Trends from the Symantec Internet Threat Report

Are you sleeping OK at night? Are you getting your restful recharge, with no lingering doubts about network security in the back of your head? If so, and you want to keep it that way, don’t read on. No sense in disturbing a perfectly good sleep pattern over what might creep up to bite you at work.

But if you’re the kind that doesn’t want to get blindsided, then read not only this article, but the full Symantec Internet Security Threat Report, March 2006 edition.

Symantec publishes its Security Threat report every six months. It’s a very detailed analysis of what kinds of threats the company saw in the previous half year. The March 2006 report covers activity that took place from July 1, 2005 to December 31, 2005. Given that this is Symantec’s ninth such report, the company has a good history of the specific threats we’ve seen and a good trend report of how things have changed over the years. The companies offers suggestions (as well as products) for beefing up your network security and reducing your exposure to the various threats.

According to the report, Symantec’s data comes from more than 40,000 sensors monitoring network activity in more than 180 countries. Moreover, Symantec gathers malicious code data and spyware and adware reports from over 120 million client, server and gateway systems that have deployed Symantec’s anti-virus products.
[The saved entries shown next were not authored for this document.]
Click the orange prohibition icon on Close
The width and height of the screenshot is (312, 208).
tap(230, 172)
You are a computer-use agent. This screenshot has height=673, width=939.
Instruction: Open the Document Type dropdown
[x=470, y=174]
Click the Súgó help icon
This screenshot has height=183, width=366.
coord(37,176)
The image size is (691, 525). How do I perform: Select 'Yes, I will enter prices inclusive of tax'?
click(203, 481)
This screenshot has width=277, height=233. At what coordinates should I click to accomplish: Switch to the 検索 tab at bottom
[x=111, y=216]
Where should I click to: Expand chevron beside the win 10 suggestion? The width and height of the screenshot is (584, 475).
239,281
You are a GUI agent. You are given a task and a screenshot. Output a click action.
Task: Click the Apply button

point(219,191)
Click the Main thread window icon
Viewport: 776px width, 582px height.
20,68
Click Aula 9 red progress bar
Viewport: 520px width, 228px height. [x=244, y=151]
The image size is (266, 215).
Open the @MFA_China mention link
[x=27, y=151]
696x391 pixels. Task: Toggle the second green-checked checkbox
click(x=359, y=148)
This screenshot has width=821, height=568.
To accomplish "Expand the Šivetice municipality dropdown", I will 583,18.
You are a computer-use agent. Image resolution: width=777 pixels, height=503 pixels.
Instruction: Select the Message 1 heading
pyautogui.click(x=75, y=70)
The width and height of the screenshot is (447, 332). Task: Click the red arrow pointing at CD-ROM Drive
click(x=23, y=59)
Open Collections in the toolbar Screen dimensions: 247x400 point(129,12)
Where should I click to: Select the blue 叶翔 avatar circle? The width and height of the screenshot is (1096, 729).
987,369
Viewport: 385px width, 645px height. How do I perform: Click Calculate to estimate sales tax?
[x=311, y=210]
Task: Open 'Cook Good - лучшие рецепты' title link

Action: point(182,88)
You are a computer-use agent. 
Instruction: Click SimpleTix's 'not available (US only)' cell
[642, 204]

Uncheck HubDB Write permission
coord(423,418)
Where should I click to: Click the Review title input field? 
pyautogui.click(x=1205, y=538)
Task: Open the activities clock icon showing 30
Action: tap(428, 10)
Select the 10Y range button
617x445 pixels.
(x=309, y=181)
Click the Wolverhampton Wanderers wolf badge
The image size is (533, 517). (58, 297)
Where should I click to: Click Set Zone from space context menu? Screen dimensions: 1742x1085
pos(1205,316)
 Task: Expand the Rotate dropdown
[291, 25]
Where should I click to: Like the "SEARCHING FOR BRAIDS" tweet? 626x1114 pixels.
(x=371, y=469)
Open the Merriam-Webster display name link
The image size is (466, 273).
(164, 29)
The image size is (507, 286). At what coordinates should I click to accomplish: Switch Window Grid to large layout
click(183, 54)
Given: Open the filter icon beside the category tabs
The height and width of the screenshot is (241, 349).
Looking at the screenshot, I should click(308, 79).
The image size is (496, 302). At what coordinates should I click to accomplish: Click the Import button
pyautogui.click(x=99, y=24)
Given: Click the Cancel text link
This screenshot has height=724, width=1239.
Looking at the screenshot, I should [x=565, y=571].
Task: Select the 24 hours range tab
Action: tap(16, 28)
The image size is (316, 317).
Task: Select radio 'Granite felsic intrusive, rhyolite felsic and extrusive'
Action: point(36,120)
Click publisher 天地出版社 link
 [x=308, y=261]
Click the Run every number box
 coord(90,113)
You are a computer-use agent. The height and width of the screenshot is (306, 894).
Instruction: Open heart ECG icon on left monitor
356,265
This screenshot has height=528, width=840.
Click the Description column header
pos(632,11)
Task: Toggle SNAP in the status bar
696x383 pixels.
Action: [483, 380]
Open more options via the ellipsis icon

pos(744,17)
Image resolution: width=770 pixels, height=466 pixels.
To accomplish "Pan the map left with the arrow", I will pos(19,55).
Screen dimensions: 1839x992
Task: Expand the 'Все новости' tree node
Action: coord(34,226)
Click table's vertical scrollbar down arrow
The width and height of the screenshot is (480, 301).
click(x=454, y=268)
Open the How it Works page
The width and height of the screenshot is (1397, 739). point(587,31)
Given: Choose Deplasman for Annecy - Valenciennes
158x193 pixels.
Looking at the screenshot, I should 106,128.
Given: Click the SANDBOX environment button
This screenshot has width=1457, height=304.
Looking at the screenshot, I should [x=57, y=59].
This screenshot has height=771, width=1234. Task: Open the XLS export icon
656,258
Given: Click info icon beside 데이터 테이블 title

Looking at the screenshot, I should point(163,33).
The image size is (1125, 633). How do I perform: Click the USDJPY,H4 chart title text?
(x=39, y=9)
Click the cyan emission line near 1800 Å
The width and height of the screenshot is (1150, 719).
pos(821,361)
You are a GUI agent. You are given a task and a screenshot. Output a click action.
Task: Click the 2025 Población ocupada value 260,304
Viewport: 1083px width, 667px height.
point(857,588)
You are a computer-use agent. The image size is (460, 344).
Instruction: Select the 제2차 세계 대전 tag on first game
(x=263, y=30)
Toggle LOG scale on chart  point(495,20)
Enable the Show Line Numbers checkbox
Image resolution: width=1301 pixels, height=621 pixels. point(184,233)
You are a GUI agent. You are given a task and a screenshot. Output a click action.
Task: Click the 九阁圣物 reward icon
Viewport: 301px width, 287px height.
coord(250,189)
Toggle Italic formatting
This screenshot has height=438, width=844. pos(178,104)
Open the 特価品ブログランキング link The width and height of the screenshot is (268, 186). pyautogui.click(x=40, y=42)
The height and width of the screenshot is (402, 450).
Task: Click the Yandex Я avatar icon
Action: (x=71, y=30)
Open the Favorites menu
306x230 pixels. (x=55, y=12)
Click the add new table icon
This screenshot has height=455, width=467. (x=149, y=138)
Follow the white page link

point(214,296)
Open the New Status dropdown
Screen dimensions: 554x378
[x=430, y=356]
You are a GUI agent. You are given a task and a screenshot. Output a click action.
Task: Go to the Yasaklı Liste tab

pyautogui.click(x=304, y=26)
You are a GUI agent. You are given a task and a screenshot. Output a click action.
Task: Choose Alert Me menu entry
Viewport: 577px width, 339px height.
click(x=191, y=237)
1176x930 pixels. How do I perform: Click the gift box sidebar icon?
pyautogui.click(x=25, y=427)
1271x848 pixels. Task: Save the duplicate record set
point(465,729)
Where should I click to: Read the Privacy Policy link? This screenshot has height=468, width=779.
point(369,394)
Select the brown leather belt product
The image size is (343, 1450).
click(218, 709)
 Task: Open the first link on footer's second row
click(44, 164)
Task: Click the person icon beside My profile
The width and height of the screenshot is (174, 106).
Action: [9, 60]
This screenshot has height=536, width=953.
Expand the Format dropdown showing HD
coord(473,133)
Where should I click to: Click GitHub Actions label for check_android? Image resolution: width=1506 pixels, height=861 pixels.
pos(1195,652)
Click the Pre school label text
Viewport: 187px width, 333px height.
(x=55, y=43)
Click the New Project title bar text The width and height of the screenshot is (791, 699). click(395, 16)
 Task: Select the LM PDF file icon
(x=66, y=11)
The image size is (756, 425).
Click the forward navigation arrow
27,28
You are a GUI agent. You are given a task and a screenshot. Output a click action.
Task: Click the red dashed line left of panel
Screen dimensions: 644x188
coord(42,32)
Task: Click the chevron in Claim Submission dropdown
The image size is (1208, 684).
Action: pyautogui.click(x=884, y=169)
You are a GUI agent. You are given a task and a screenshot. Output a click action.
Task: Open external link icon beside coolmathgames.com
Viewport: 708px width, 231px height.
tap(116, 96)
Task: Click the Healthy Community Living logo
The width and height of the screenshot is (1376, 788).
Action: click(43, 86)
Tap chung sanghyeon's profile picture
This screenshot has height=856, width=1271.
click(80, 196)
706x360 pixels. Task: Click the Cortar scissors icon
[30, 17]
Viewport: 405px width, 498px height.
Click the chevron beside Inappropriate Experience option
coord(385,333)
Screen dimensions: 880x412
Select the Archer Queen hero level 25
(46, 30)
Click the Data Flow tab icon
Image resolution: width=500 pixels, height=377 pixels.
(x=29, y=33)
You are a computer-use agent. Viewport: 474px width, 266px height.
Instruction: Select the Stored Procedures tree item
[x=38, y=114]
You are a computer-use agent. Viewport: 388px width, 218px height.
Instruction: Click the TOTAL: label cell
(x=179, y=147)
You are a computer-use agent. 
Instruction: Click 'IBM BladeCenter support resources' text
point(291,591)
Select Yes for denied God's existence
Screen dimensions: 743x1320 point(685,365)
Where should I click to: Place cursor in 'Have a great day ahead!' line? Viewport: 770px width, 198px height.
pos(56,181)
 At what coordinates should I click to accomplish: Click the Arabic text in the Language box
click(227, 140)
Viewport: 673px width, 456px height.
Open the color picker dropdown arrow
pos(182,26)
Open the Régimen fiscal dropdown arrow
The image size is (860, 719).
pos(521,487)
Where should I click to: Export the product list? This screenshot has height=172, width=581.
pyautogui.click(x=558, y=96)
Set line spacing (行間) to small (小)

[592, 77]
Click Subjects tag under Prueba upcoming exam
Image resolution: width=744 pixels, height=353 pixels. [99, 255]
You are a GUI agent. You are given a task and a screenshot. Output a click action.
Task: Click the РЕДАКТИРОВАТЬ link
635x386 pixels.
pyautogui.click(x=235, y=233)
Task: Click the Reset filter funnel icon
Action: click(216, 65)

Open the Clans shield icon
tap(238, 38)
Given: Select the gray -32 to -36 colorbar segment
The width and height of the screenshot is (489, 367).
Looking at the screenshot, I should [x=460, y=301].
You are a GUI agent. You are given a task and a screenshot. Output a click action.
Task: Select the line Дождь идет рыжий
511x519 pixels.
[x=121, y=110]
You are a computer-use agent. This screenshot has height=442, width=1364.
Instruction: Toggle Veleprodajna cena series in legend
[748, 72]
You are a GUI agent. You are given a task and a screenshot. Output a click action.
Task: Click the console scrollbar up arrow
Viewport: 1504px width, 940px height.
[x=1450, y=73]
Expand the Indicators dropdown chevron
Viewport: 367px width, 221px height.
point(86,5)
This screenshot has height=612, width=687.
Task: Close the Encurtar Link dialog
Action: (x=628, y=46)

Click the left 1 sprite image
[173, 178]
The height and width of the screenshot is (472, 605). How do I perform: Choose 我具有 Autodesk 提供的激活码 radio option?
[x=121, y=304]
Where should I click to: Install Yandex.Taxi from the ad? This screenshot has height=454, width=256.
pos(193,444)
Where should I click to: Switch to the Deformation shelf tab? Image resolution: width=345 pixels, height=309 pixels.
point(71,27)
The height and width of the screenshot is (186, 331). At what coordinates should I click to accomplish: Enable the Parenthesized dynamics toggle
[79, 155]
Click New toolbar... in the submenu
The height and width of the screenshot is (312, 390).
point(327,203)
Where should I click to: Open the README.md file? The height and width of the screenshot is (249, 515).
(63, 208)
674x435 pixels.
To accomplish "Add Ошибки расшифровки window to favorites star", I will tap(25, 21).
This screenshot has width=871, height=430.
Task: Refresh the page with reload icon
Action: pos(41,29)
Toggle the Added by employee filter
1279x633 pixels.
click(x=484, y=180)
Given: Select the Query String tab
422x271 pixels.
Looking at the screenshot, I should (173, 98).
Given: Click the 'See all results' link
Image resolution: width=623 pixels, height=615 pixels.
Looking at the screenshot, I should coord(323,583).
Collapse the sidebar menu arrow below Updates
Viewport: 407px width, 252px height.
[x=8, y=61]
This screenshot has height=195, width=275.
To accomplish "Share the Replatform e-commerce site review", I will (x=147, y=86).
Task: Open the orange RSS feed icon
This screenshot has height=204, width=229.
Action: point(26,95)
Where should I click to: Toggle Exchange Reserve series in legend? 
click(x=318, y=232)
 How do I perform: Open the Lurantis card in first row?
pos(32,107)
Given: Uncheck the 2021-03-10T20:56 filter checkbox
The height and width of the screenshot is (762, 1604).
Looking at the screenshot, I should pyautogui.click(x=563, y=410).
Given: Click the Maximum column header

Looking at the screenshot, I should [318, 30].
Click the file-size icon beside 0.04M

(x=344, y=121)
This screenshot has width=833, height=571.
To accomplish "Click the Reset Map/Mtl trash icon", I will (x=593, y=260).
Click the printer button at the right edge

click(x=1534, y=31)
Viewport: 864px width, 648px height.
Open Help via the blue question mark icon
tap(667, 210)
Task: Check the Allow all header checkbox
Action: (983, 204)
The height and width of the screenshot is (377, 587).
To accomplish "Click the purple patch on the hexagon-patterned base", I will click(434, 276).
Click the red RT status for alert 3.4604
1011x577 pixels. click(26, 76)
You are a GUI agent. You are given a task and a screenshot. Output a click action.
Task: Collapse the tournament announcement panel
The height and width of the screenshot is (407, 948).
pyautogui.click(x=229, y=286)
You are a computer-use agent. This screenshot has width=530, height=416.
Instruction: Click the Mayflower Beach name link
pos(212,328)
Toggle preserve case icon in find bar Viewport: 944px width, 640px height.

That’s an awful lot of data, yielding a worldwide picture of threats and vulnerabilities.

The trend highlight of the March 2006 report is that cybercrime and criminal attacks are on the increase, now dominating other types of attacks. Manifestations of these attacks include logging keystrokes, stealing cached passwords, and downloading files with confidential information. Not surprisingly, Symantec says that the financial services sector was the most frequently targeted industry.

Symantec warns about the increase in Web application vulnerabilities. According to the report, vulnerabilities in Web browser and Web server technologies are particularly threatening because they may be exposed to threats that are more difficult to prevent and detect. 69% of the vulnerabilities detected during the report period were associated with Web applications – up from 49% in the prior six months.

Symantec calls Web browsers “one of the easiest ways to attack users.” Contrary to popular belief, Microsoft’s Internet Explorer doesn’t have a lock on vulnerabilities. Although IE had 24 new vendor-confirmed and non-vendor-confirmed vulnerabilities identified in the latter half of 2005, Mozilla’s Firefox browser nearly kept pace with 17 such vulnerabilities. Symantec draws a conclusion on this, however, by stating, “Due to the nature of the open source development process, Firefox developers may be able to acknowledge and address vulnerabilities more quickly than developers of closed source browsers.” (As my catty friends and I would say, “Me-ow!”)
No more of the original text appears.